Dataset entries
--------------------------------------------------
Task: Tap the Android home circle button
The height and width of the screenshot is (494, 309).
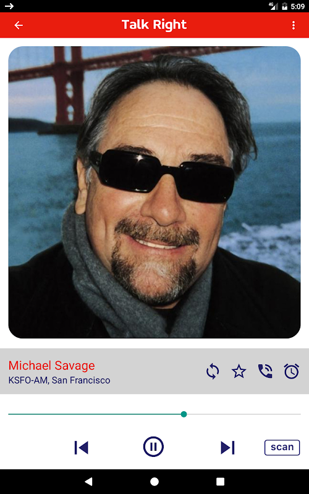Action: pyautogui.click(x=155, y=482)
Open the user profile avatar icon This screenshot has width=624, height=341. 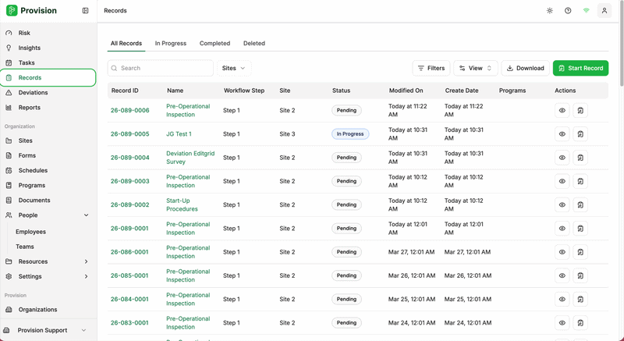click(604, 11)
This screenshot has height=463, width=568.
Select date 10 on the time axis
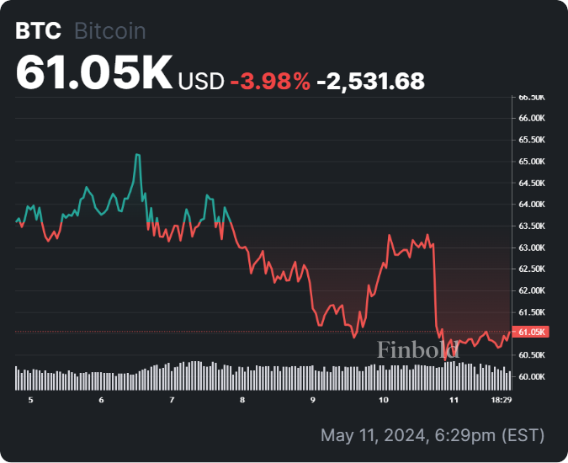coord(383,400)
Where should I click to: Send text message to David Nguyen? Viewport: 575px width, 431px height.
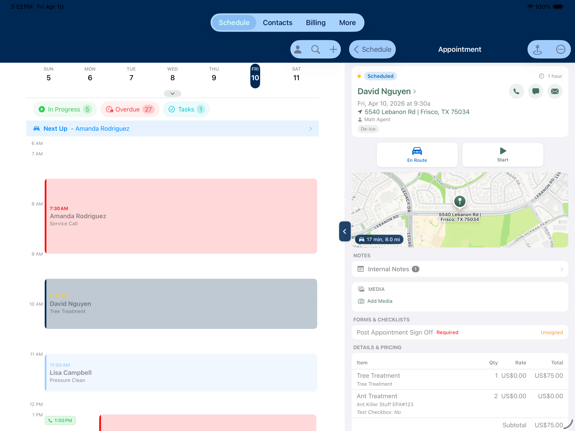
--------------------------------------------------
WORK INSTRUCTION: Without any pictures, please write out the lines from the one containing "This screenshot has height=463, width=568." through the final line of the data, exactly and inclusive of both ends.

RESPONSE TO THE EXERCISE:
This screenshot has height=463, width=568.
Select date 10 on the time axis
coord(383,400)
Where should I click to: Send text message to David Nguyen? Viewport: 575px width, 431px height.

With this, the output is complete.